EXERCISE MATERIALS |

::::

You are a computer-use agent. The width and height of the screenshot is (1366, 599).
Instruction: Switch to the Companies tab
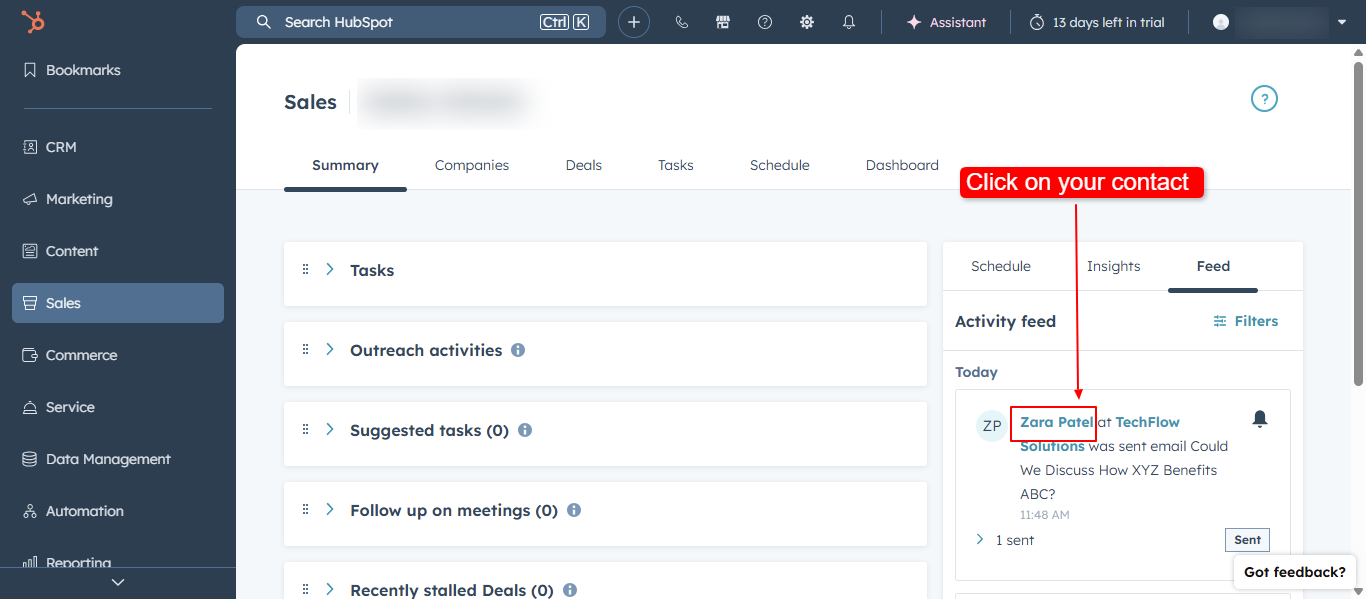[x=471, y=165]
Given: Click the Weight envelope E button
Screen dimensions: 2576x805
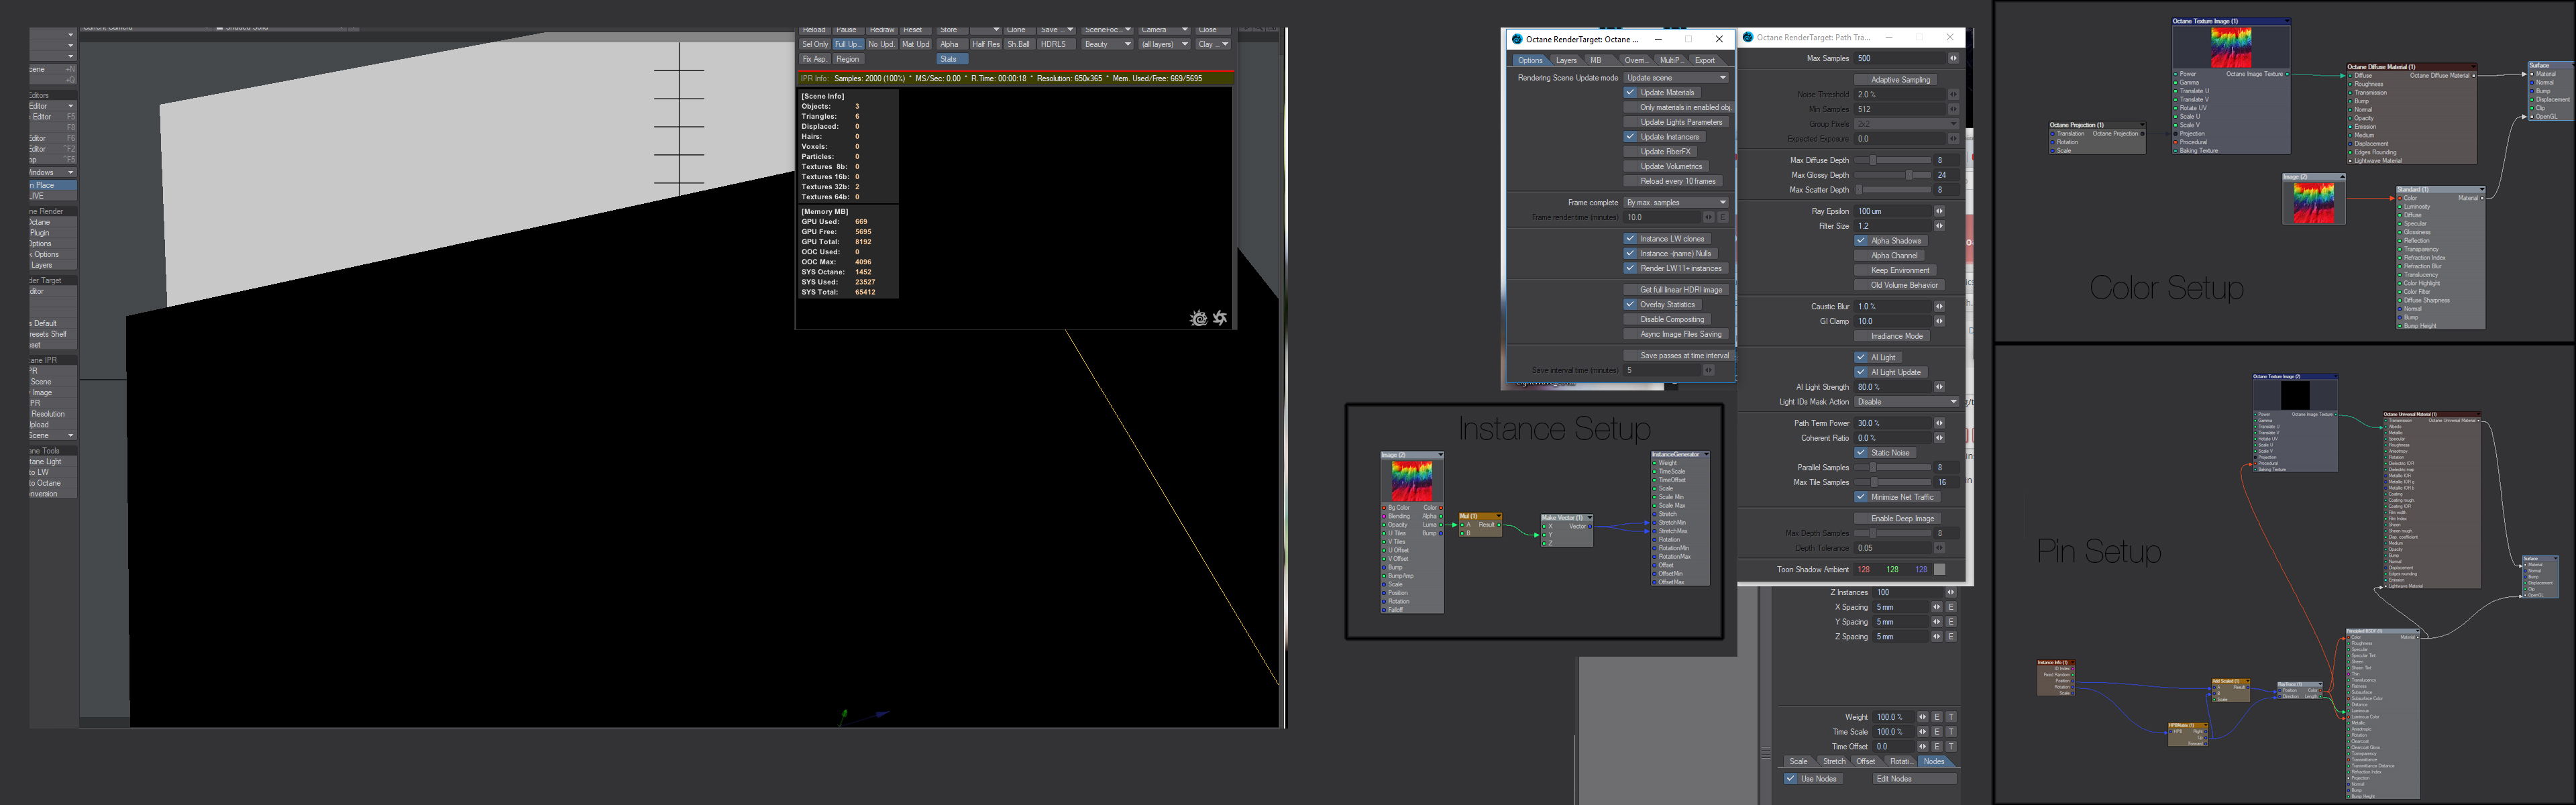Looking at the screenshot, I should coord(1936,717).
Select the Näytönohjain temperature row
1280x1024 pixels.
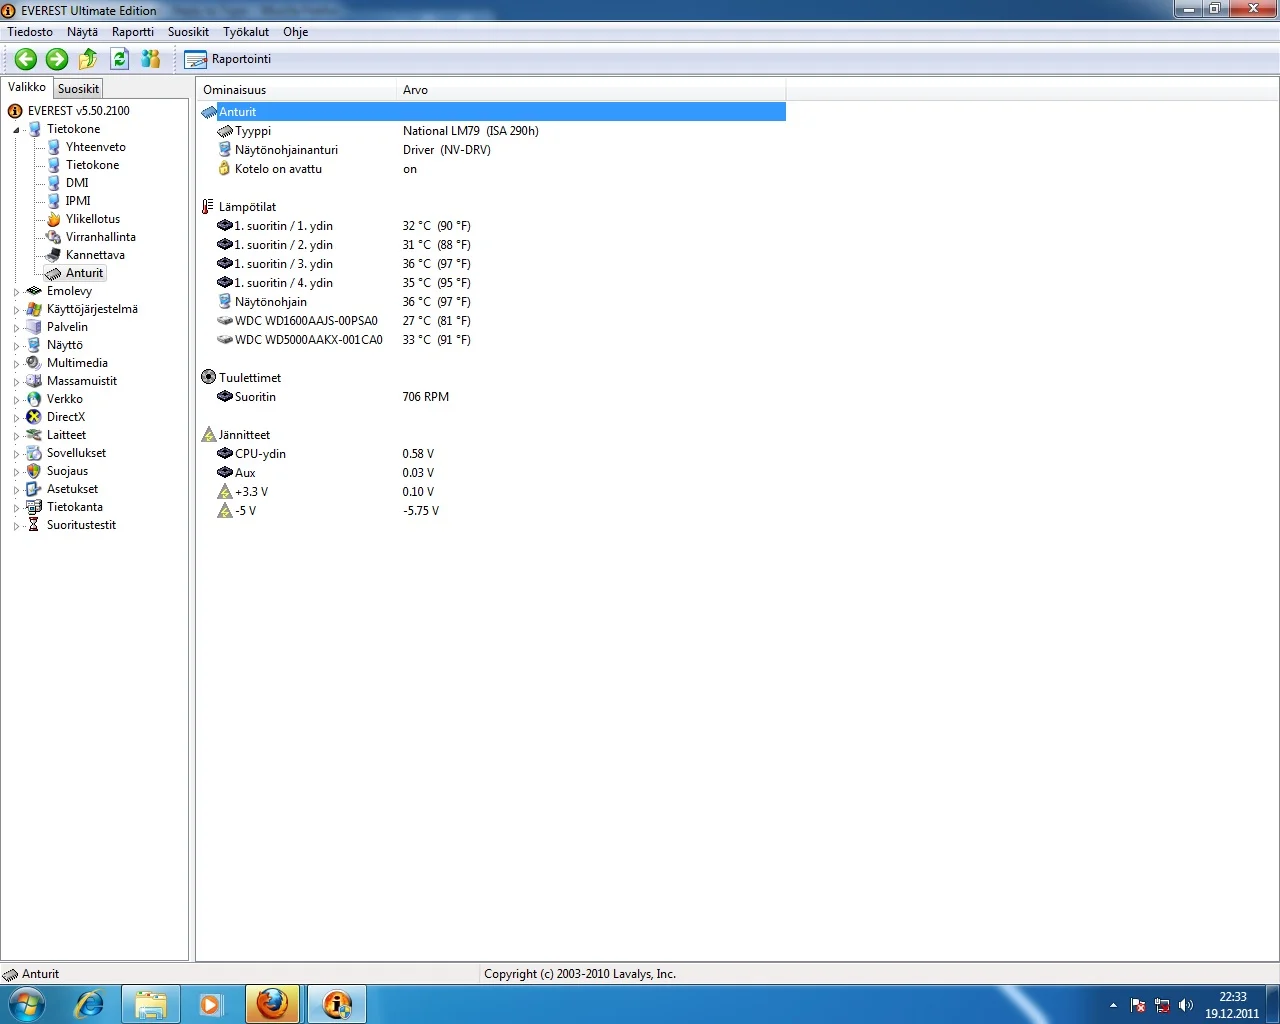point(271,302)
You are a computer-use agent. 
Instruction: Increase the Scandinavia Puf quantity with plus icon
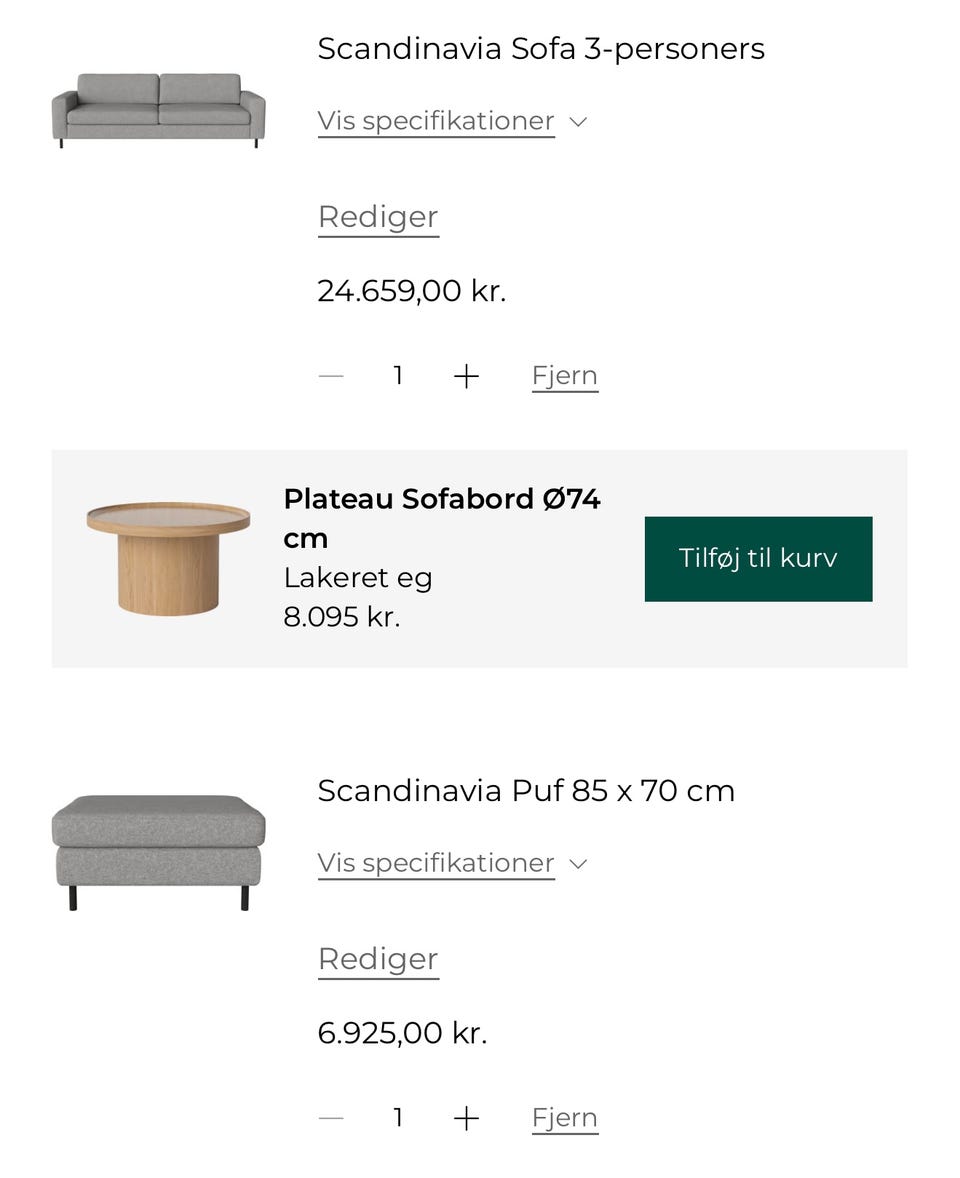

::::

SET EXERCISE | Return the lines of the entries unchanged, starting at the line that contains "Given: Click the Weight envelope E button" and running through the end of the entries, with both ends included. Omit the pictures.

SOLVED PROBLEM |
Given: Click the Weight envelope E button
Screen dimensions: 2576x805
Looking at the screenshot, I should coord(1936,717).
Select the Näytönohjain temperature row
1280x1024 pixels.
point(271,302)
You are a computer-use agent. 
Instruction: Increase the Scandinavia Puf quantity with plus icon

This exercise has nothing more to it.